"For a long part of the history of modern medicine, the mention of credentialing and privileging a physician conjured images of paper stacks, rubber stamps, and file cabinets. Every couple of years, someone would make sure the new stack of papers were in order, stamp them, and add them to the file cabinet. The process often was perfunctory - frequently political - but infrequently rigorous. Those in a position to authorize (or reauthorize) a physician's appointment were reluctant to mount a challenge against a substandard candidate - a potential legal quagmire - and simply followed the path of least resistance. Every so often, the newspapers would chronicle patient tragedies linked to a clinician who should never have been practicing medicine. Hospital leaders would dismiss those as unavoidable circumstances: bad apples who cheated the system."

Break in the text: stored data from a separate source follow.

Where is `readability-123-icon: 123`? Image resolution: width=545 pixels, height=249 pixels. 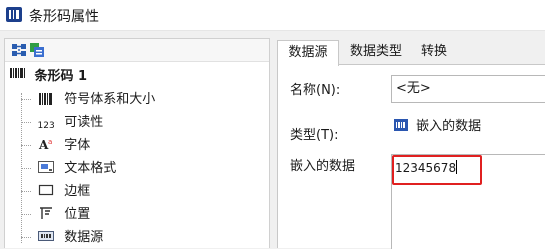 readability-123-icon: 123 is located at coordinates (46, 126).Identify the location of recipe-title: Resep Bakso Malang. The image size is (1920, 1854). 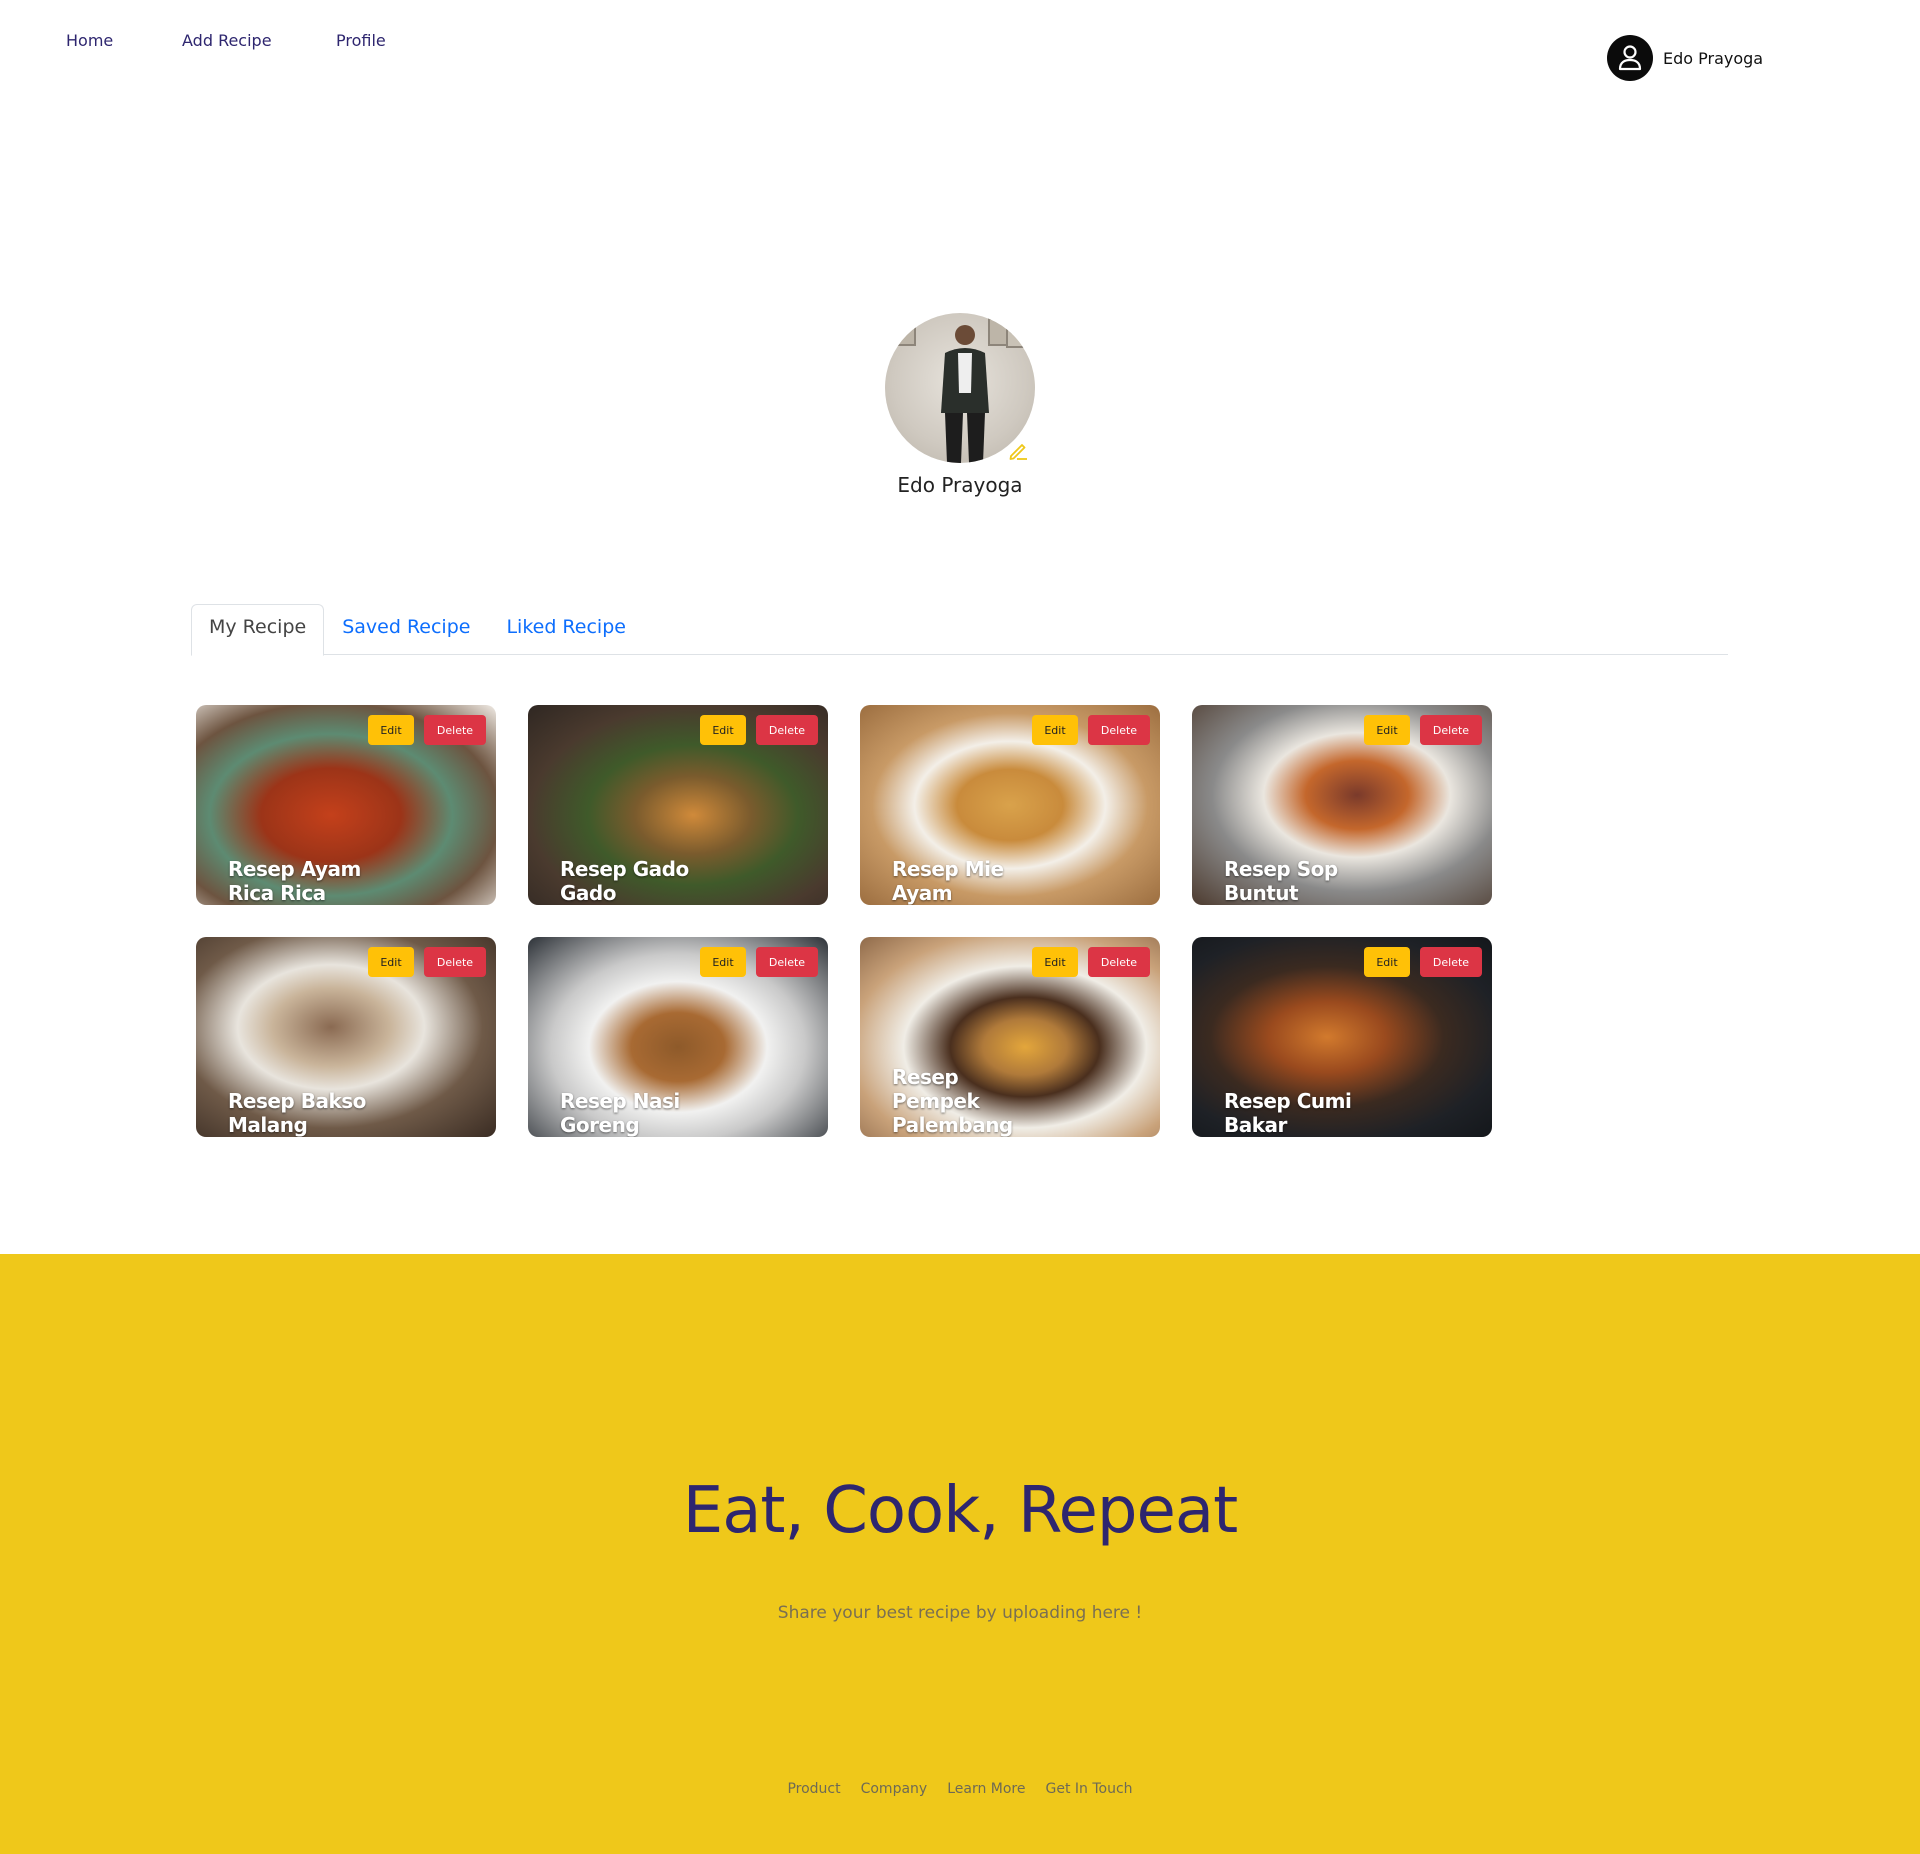
(297, 1113).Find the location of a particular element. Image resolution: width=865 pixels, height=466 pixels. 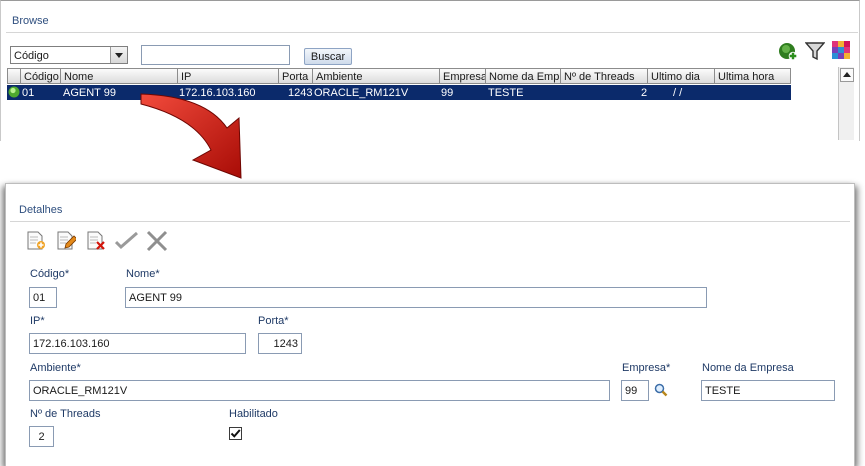

check-icon is located at coordinates (236, 434).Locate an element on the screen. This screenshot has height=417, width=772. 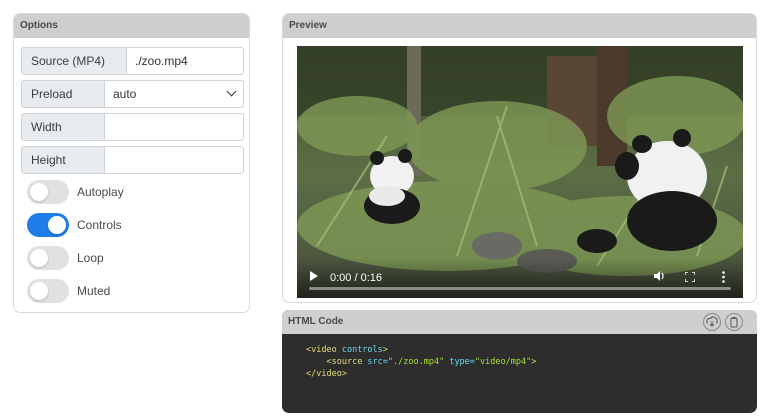
muted-toggle-row: Muted is located at coordinates (68, 291).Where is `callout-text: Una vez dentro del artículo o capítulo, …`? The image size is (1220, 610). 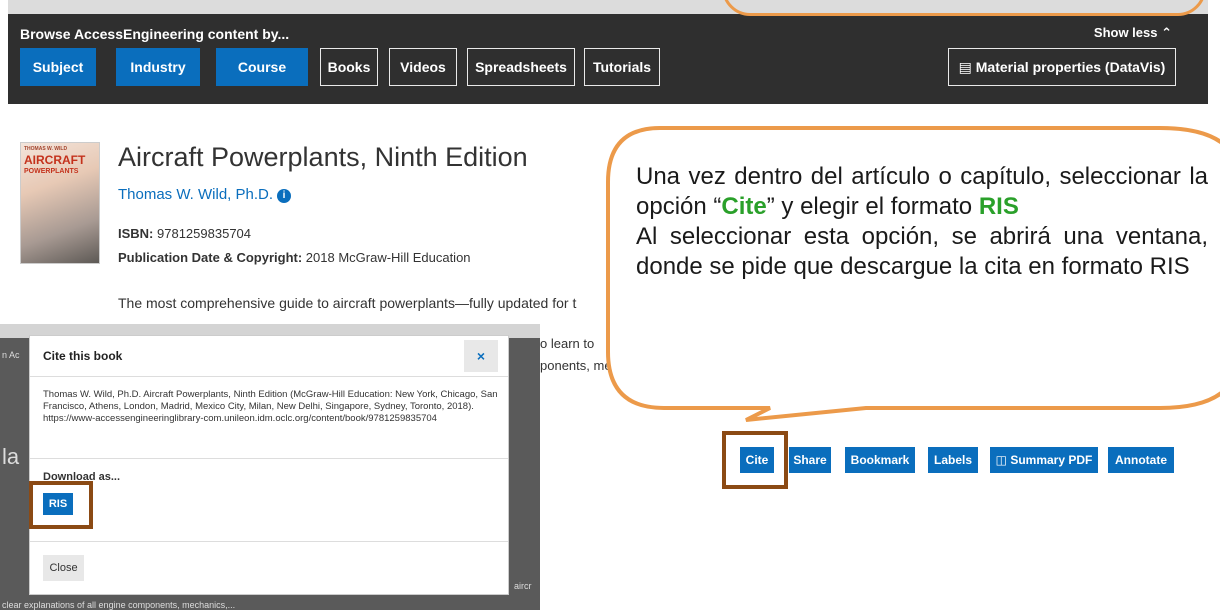
callout-text: Una vez dentro del artículo o capítulo, … is located at coordinates (922, 222).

"Competition and the burgeoning patient safety movement now demand a different response from the entities that credential and privilege physicians."
So opens a document created by CRICO/RMF, the medical malpractice company owned by and serving the Harvard medical community, Credentialing, Privileging & Patient Safety.
The National Association Medical Staff Services, whose members are charged with verifying credentials and clinical competency for healthcare providers in hospitals, managed care panels, ambulatory surgery centers, nursing homes, etc. has long stated that "Patient Safety Begins With Us." Verifiers and administrators provide the foundation for a thorough credentialing and privileging program, but more is required. The system only works as intended if that foundation supports strong medical staff and business leadership; individuals who may at times need courage to navigate a difficult and treacherous course.
During the years that I worked in the field of medical staff administration in various organizations, more often than not I had reason to be proud of the leaders with whom I worked. They took their responsibilities seriously; they stood for the patient. On the few occasions when the path of least resistance was chosen over the safety of patients and the organization, I found it profoundly disappointing.
If you are charged with the responsiblity of assuring that only safe, competent clinicians care for patients in your organization, please remember that at this most crucial time in healthcare we need courageous leaders. Will you help guide us to safer waters?